Tesla is preparing to crank up production at its German factory, betting that a fresh wave of electric car demand across Europe is here to stay. The carmaker plans to lift output at its Grünheide plant near Berlin by about 20 percent from July, a step that would push the site toward roughly 73,000 vehicles every quarter.
The increase is a marked turnaround for a factory that spent much of last year running well below its potential. After a sluggish 2025, European appetite for the Model Y has bounced back, and Tesla is moving quickly to make sure it can build enough cars to meet it.
The numbers behind the ramp up
In the first quarter the Grünheide line averaged nearly 4,700 cars a week and turned out more than 61,000 Model Y units. The new plan aims to take weekly output to around 7,500 vehicles from October, a jump that would bring the plant much closer to the capacity it was built for.

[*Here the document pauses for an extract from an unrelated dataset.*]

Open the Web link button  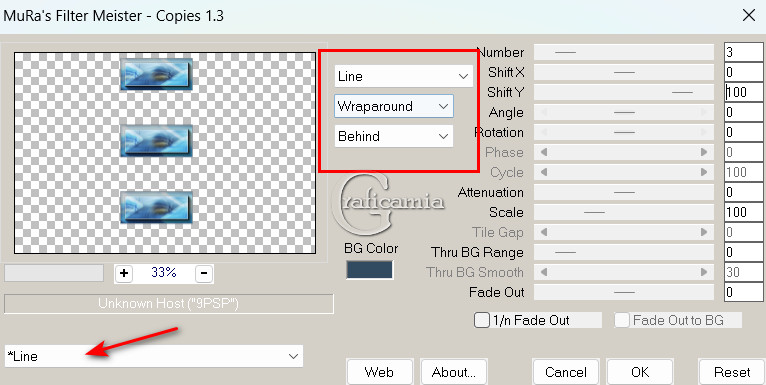click(x=380, y=372)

To get there, Tesla is hiring. The company is adding about 1,000 new assembly workers, with recruitment that began in the spring and a goal of filling those roles by the end of June. On top of that, roughly 500 temporary staff are set to be converted into permanent employees over the course of the year.
Why demand is coming back
The rebound is not happening in a vacuum. Electric vehicle registrations have been climbing across Europe since the middle of 2025, helped along by the European Union's tightening limits on fleet emissions and by national purchase incentives. In Germany the shift is striking, with electric cars accounting for more than 30 percent of new registrations in May.
For Tesla, that backdrop turns a risky expansion into a calculated one. Building more cars only makes sense if buyers are waiting for them, and the registration data suggests they increasingly are.
What it means for Grünheide
The expansion matters well beyond Tesla's balance sheet. Grünheide is one of the largest private employers in its region, and a fuller order book means more shifts, more jobs, and more weight behind Germany's push to anchor electric vehicle manufacturing at home rather than cede it to rivals in Asia.
Questions remain about whether demand will hold once incentives fade and about how close the plant can really get to its theoretical ceiling. For now, though, the direction is clear. After a difficult stretch, Tesla is reading the European market as a growth story again, and it is staffing and scheduling its German factory to match.